* WHAT IS ASKED
Can you return the data below word for word, with the pictures left out of your answer?

* INPUT DATA
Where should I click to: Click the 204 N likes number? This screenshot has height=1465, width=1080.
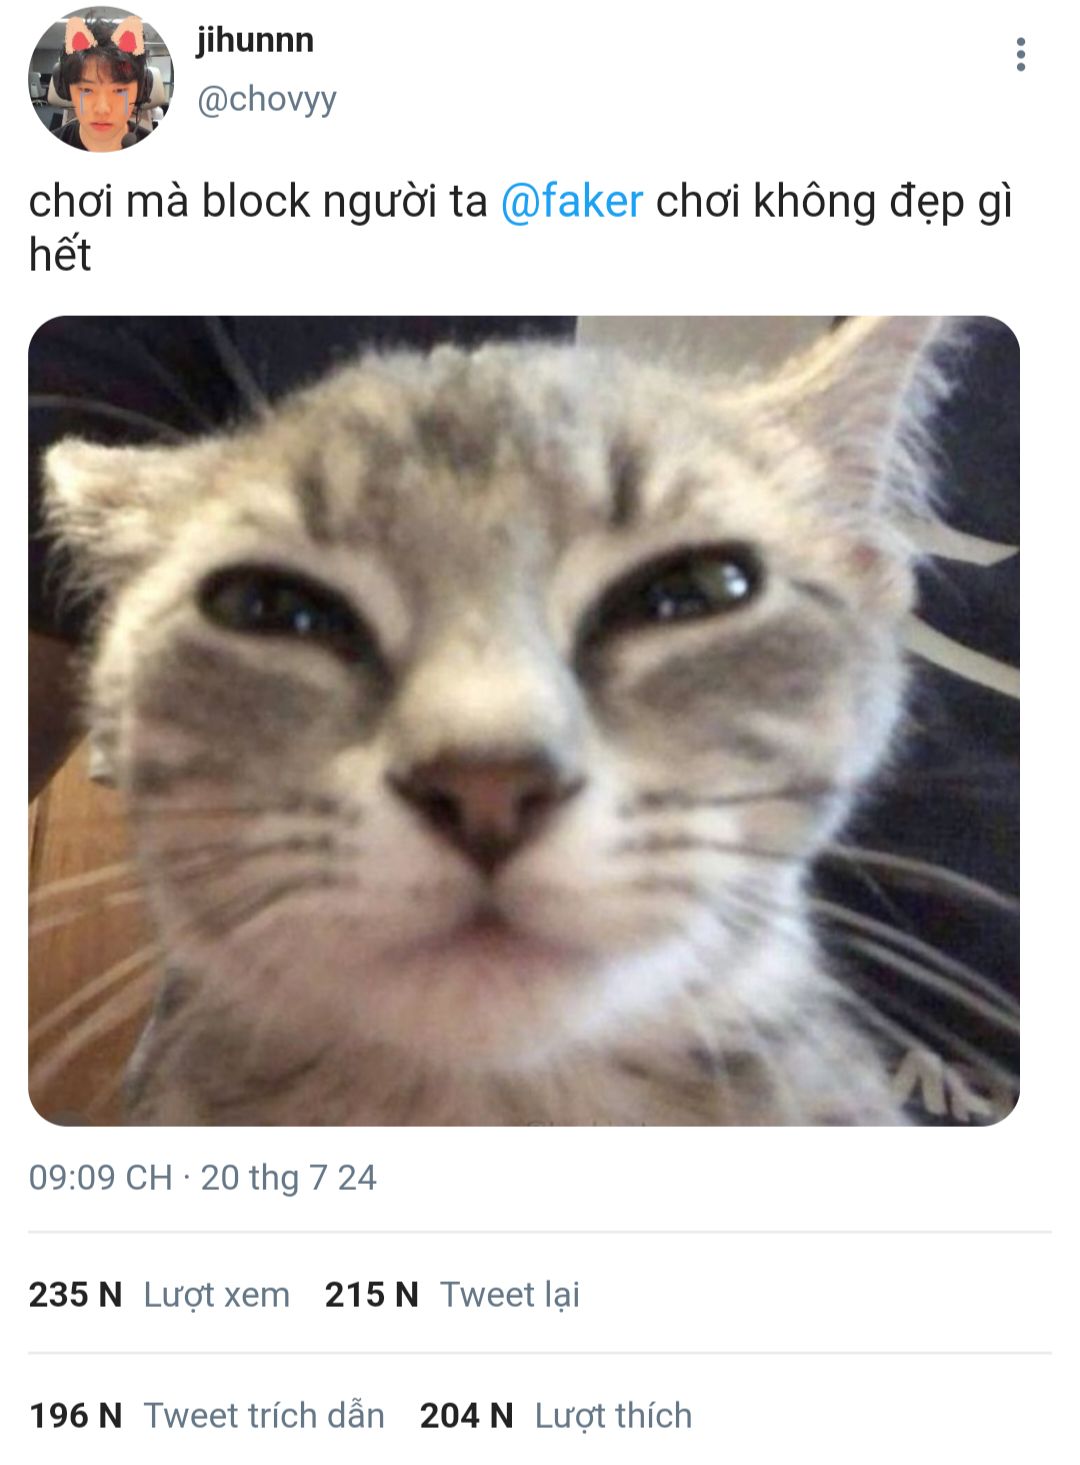[466, 1415]
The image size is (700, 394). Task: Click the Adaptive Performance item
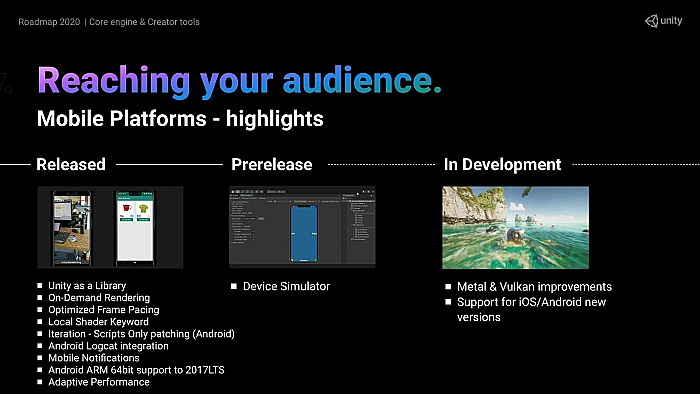click(99, 382)
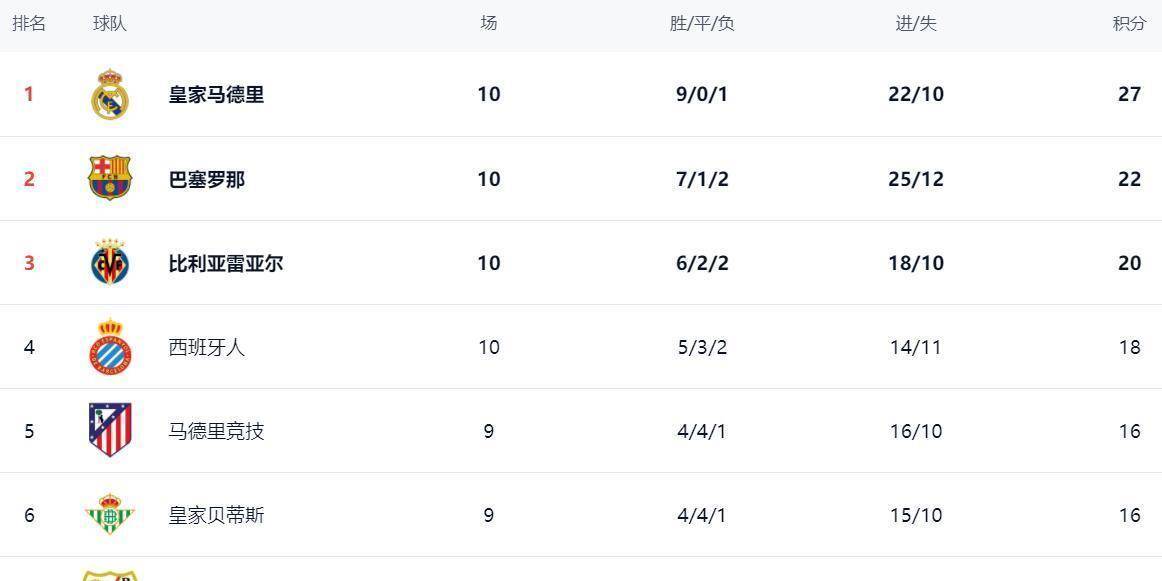Select the 比利亚雷亚尔 team name

[x=225, y=264]
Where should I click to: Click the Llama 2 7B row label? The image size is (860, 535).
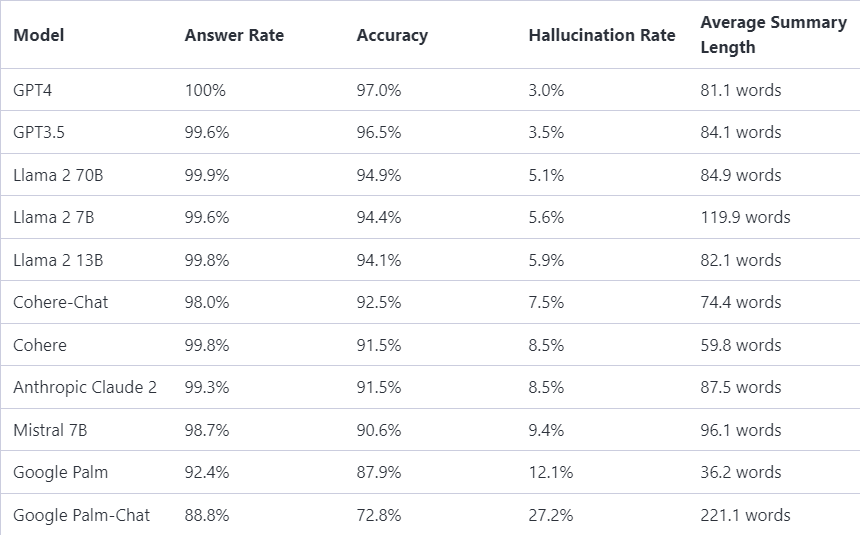click(x=54, y=217)
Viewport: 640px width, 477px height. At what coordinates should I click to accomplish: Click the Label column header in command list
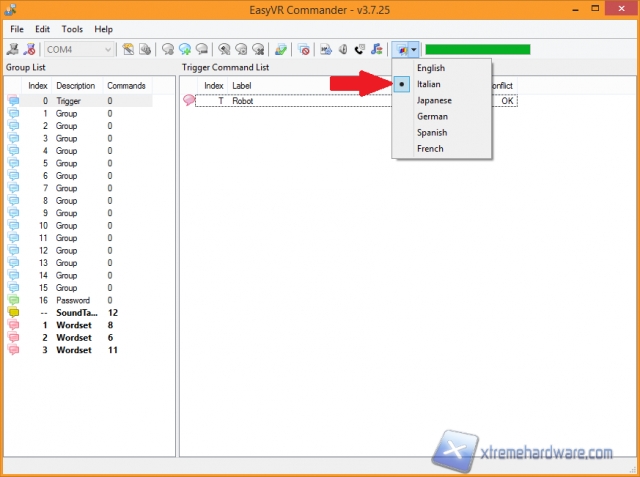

* RESPONSE TO THIS EXERCISE
Where should I click to: Click the 204 N likes number? This screenshot has height=1465, width=1080.
[466, 1415]
The image size is (700, 394). Task: Click the Adaptive Performance item
click(99, 382)
Select the 比利亚雷亚尔 team name

[x=225, y=264]
Where should I click to: Click the Llama 2 7B row label? The image size is (860, 535).
click(x=54, y=217)
Viewport: 640px width, 477px height. At what coordinates should I click to accomplish: Click the Label column header in command list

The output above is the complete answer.